## Your task
Go through the records and copy each line where the word "agent" occurs.

BEGIN

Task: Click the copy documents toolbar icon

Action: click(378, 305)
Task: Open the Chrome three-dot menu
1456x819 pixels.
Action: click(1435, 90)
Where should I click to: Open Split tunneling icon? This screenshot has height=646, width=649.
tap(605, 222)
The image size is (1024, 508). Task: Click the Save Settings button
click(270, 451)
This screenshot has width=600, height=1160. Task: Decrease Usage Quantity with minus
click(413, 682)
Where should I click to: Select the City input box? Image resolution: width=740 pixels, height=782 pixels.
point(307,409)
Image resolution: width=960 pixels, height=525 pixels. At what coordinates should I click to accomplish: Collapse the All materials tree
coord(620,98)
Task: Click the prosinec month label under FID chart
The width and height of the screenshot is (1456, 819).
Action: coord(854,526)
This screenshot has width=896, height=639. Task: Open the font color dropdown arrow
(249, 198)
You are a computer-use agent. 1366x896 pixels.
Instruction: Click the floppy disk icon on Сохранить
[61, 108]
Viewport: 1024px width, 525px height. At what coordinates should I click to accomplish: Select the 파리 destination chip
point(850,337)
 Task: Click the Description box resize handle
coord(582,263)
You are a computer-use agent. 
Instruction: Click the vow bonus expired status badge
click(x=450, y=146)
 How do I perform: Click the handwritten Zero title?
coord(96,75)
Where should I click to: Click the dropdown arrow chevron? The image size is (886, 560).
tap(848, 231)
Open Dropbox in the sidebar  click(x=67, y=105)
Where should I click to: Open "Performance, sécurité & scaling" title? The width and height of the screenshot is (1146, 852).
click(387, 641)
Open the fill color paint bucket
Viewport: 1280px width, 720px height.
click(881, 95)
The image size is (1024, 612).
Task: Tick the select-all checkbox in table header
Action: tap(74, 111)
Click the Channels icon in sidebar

END

## Output below
You are a computer-use agent. 1366x896 pixels.
You are a computer-use agent. 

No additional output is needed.